■ Your goal
Set down the lines of the records from the one containing "My Account (1041, 1044)" through the one containing "Fabric (189, 349)", both included, copying each exactly.
─── Given records
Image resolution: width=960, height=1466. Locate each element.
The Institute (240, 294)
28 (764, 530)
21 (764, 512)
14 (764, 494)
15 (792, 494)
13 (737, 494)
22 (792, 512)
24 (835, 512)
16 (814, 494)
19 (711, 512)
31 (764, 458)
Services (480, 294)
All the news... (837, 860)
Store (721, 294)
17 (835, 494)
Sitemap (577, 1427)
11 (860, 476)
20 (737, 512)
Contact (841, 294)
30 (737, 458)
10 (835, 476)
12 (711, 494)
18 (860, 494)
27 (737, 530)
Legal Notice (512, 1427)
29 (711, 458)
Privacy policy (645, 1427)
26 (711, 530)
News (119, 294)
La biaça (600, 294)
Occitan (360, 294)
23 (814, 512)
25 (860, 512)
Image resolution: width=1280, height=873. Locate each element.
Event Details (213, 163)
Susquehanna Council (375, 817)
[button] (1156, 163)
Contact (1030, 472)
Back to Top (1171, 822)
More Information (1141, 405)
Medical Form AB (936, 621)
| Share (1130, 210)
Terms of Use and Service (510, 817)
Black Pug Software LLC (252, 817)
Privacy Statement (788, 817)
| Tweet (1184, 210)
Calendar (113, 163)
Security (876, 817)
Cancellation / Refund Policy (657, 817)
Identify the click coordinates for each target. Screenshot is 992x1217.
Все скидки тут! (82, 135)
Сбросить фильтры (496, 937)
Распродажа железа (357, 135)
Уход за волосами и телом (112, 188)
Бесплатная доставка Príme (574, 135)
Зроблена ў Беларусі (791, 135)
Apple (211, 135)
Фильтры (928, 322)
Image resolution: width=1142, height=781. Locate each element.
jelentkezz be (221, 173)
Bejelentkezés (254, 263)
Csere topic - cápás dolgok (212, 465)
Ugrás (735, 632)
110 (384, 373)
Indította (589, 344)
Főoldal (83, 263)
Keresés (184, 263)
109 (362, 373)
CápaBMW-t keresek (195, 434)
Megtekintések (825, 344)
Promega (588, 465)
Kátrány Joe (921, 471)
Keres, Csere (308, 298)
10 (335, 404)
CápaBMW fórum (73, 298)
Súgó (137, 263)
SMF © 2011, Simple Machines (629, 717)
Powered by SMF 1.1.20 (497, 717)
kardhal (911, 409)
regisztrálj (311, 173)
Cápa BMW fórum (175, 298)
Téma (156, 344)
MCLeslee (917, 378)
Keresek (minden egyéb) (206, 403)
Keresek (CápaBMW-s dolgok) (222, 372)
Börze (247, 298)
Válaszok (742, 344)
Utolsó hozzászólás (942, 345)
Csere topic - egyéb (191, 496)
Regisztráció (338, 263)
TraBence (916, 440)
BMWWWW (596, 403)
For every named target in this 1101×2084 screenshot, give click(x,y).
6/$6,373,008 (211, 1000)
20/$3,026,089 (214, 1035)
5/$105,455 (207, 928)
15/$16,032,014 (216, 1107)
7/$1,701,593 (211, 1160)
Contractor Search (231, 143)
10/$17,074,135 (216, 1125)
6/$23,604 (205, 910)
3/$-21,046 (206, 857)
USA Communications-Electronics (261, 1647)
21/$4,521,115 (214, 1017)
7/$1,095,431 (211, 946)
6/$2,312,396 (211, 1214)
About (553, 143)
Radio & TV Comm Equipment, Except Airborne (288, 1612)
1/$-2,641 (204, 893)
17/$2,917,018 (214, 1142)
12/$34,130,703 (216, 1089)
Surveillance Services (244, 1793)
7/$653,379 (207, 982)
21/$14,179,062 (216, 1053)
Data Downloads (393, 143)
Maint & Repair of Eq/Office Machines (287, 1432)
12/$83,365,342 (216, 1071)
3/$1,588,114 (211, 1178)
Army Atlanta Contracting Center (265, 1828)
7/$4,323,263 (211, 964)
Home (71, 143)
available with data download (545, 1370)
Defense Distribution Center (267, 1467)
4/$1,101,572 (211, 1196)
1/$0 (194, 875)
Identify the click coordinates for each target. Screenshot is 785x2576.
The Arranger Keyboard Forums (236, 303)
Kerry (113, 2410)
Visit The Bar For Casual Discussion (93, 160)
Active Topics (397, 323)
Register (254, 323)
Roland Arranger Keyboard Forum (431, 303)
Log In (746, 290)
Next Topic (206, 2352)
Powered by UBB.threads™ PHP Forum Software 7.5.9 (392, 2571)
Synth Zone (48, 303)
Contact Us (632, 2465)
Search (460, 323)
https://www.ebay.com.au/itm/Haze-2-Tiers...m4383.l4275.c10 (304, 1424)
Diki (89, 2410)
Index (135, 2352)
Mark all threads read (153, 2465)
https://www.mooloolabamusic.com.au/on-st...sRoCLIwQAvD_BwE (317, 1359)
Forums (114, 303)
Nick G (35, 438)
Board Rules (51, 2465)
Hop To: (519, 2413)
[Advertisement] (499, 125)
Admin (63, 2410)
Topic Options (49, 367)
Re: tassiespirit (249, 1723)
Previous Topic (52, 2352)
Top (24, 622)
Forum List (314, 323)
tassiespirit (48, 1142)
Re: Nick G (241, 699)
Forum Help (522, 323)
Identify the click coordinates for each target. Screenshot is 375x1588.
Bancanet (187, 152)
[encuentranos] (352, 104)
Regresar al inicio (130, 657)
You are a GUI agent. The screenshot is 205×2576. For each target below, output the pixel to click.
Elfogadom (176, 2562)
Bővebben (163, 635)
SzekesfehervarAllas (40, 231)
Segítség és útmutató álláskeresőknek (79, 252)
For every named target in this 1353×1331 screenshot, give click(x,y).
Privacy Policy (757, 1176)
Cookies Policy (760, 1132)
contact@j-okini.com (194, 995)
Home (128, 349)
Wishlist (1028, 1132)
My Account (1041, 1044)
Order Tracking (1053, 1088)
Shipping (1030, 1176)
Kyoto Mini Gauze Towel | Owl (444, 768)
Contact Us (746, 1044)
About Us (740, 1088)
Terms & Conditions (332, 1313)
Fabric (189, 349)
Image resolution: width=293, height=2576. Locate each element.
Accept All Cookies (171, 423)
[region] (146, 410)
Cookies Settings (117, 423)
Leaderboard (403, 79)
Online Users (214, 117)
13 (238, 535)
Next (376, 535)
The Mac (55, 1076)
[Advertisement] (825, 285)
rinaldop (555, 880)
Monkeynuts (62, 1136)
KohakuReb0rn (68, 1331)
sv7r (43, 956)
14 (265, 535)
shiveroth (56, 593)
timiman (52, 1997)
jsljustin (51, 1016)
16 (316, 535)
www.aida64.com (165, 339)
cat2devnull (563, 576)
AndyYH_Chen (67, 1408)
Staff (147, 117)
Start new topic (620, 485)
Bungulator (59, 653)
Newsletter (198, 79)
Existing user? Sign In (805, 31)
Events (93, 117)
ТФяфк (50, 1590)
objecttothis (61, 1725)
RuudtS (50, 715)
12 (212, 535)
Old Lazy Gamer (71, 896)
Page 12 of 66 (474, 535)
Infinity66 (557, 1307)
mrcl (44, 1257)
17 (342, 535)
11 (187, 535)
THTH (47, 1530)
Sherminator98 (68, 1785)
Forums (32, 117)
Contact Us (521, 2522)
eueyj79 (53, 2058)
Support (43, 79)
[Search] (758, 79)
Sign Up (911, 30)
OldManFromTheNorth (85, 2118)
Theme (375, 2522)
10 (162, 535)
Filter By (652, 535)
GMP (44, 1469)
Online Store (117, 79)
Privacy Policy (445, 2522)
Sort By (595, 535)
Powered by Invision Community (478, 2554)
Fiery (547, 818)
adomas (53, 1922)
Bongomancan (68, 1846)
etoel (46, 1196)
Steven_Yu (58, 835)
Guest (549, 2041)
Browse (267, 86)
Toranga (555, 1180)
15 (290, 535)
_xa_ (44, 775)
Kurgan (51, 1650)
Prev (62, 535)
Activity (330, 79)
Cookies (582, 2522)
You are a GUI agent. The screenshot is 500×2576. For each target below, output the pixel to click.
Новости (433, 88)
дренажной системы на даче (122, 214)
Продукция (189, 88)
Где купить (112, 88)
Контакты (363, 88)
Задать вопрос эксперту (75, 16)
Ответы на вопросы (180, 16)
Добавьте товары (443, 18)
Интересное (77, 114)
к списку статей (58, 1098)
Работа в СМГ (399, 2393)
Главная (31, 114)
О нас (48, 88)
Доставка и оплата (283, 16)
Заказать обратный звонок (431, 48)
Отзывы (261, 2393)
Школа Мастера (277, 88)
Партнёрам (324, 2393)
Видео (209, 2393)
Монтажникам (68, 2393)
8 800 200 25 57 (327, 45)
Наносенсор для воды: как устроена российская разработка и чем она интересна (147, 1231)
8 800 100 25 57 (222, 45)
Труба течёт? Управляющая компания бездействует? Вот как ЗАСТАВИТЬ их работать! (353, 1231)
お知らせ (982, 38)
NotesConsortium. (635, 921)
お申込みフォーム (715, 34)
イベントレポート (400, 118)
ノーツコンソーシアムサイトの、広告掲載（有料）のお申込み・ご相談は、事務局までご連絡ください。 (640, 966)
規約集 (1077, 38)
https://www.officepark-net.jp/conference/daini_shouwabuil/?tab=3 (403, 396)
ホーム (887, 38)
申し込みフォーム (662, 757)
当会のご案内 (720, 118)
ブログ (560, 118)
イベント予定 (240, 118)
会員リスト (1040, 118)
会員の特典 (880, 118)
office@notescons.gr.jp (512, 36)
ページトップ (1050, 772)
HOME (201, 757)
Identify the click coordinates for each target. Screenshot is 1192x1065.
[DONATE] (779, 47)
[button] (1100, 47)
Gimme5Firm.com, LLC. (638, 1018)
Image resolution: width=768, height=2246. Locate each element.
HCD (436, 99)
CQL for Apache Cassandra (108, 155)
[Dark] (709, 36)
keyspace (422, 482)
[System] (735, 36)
──────
■ Solved problem
My Account (1041, 1044)
Order Tracking (1053, 1088)
Shipping (1030, 1176)
Kyoto Mini Gauze Towel | Owl (444, 768)
Contact Us (746, 1044)
About Us (740, 1088)
Terms & Conditions (332, 1313)
Fabric (189, 349)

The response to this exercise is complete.